TASK ITEM: Your reply should set down word for word each line below from the one with "Given: Click the Заказы box icon button" through the final line, both included, but none of the pictures.

THE DATA Block Start

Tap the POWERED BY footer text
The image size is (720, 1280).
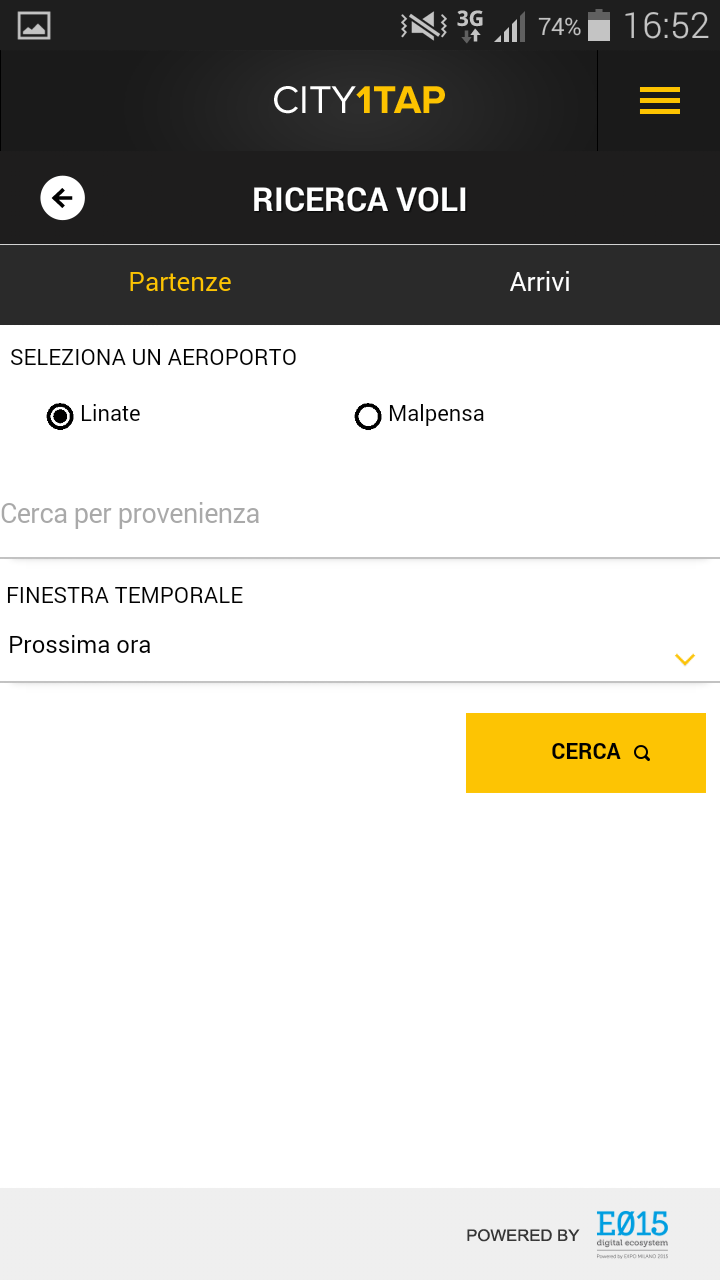tap(522, 1235)
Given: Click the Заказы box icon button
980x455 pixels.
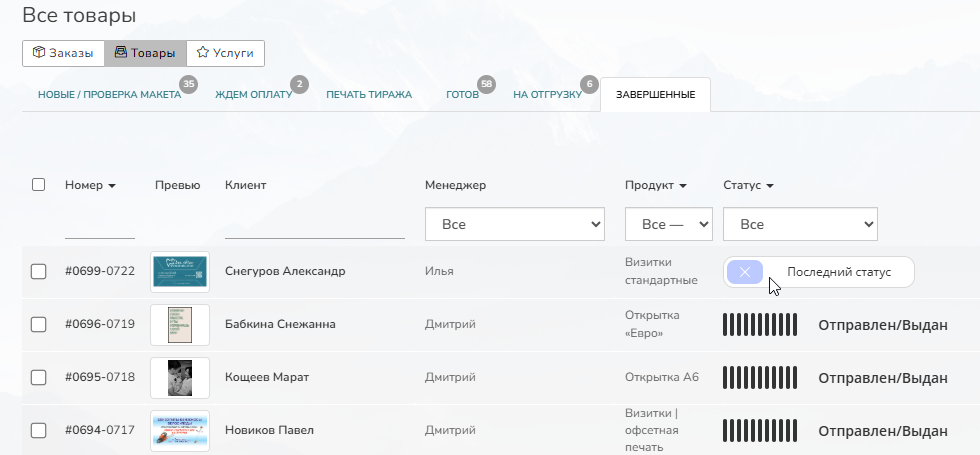Looking at the screenshot, I should (63, 53).
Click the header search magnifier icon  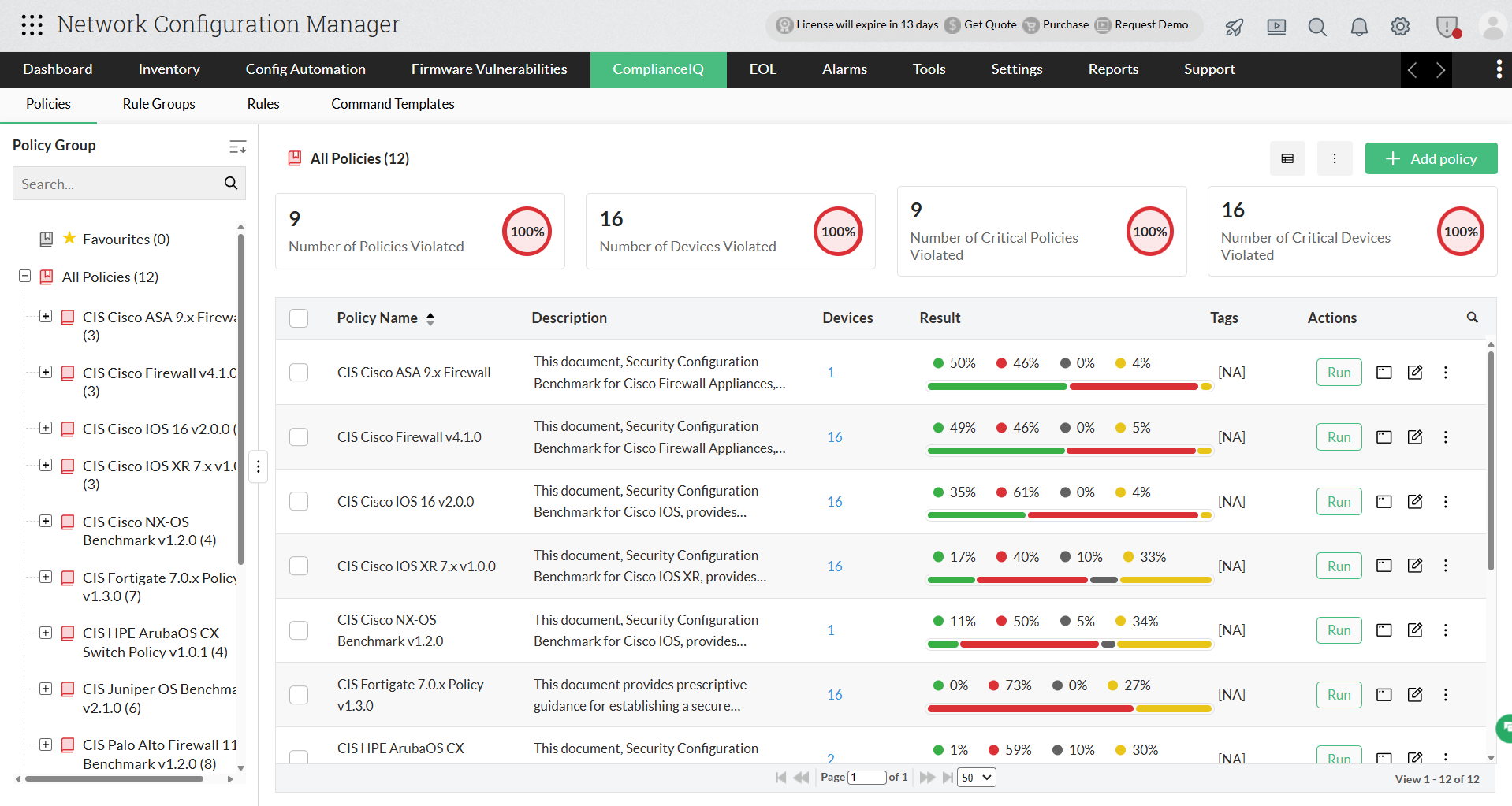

THE DATA Block End

EXPECTED ANSWER:
Given: Click the Заказы box icon button
980x455 pixels.
Looking at the screenshot, I should (63, 53).
Click the header search magnifier icon  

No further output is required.